Deep Random Vortex Method for Simulation and Inference of Navier-Stokes Equations

Navier-Stokes equations are significant partial differential equations that describe the motion of fluids such as liquids and air. Due to the importance of Navier-Stokes equations, the development on efficient numerical schemes is important for both science and engineer. Recently, with the development of AI techniques, several approaches have been designed to integrate deep neural networks in simulating and inferring the fluid dynamics governed by incompressible Navier-Stokes equations, which can accelerate the simulation or inferring process in a mesh-free and differentiable way. In this paper, we point out that the capability of existing deep Navier-Stokes informed methods is limited to handle non-smooth or fractional equations, which are two critical situations in reality.
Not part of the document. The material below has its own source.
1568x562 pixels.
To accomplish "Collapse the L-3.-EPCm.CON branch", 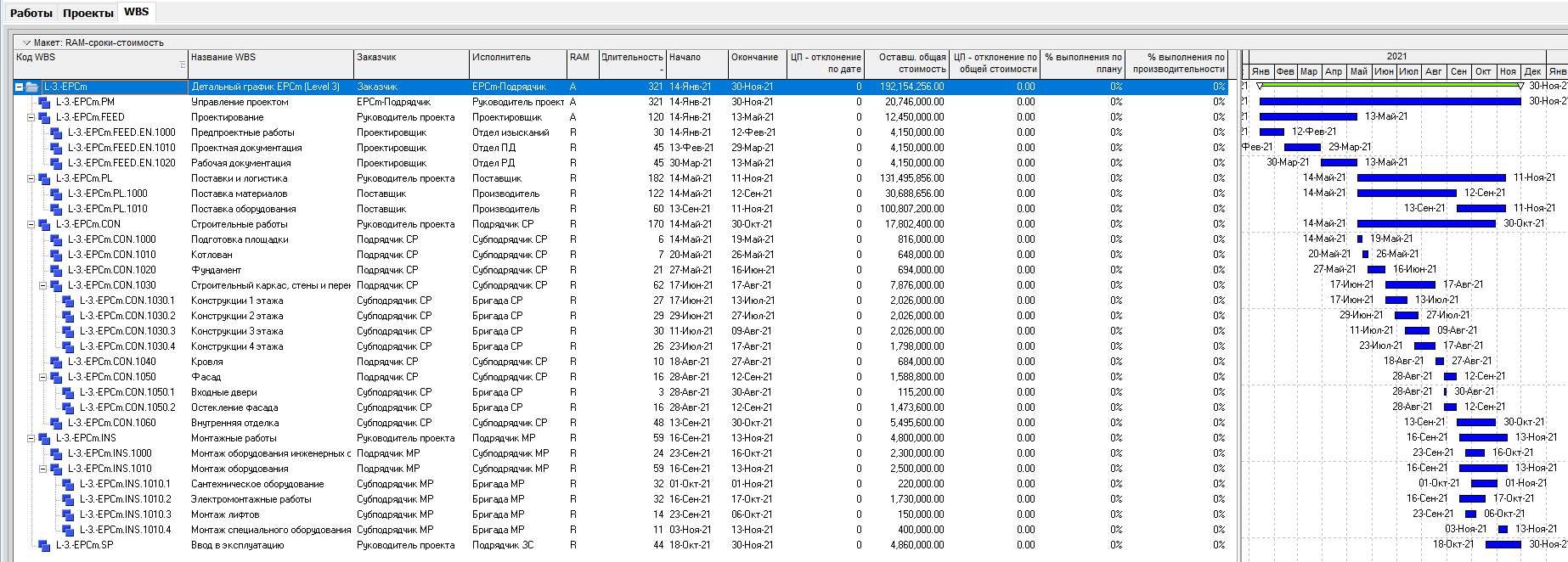I will click(x=31, y=224).
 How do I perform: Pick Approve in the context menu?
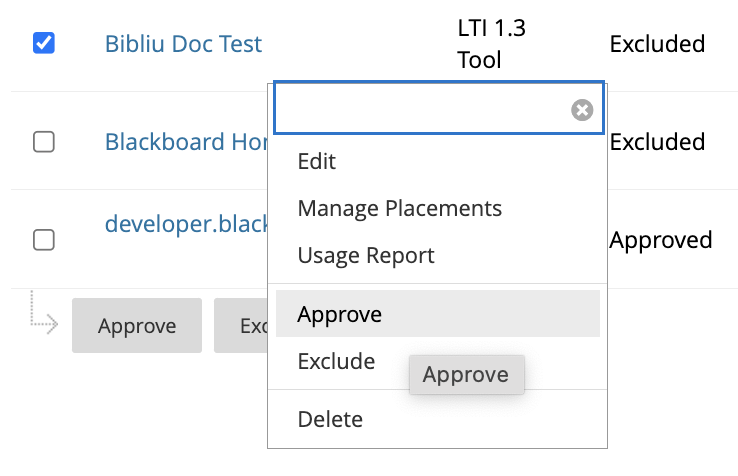point(340,314)
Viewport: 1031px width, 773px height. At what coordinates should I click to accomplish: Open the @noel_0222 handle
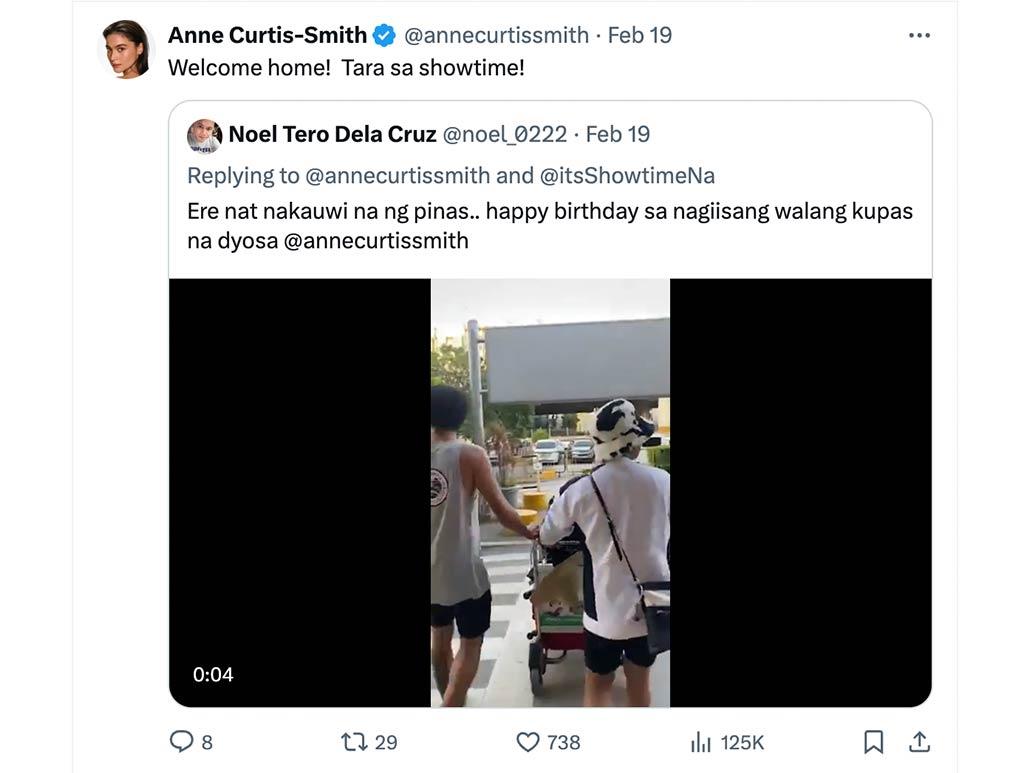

To this end, we propose the \emph{Deep Random Vortex Method} (DRVM), which combines the neural network with a random vortex dynamics system equivalent to the Navier-Stokes equation. Specifically, the random vortex dynamics motivates a Monte Carlo based loss function for training the neural network, which avoids the calculation of derivatives through auto-differentiation. Therefore, DRVM not only can efficiently solve Navier-Stokes equations involving rough path, non-differentiable initial conditions and fractional operators, but also inherits the mesh-free and differentiable benefits of the deep-learning-based solver. We conduct experiments on the Cauchy problem, parametric solver learning, and the inverse problem of both 2-d and 3-d incompressible Navier-Stokes equations. The proposed method achieves accurate results for simulation and inference of Navier-Stokes equations. Especially for the cases that include singular initial conditions, DRVM significantly outperforms existing PINN method.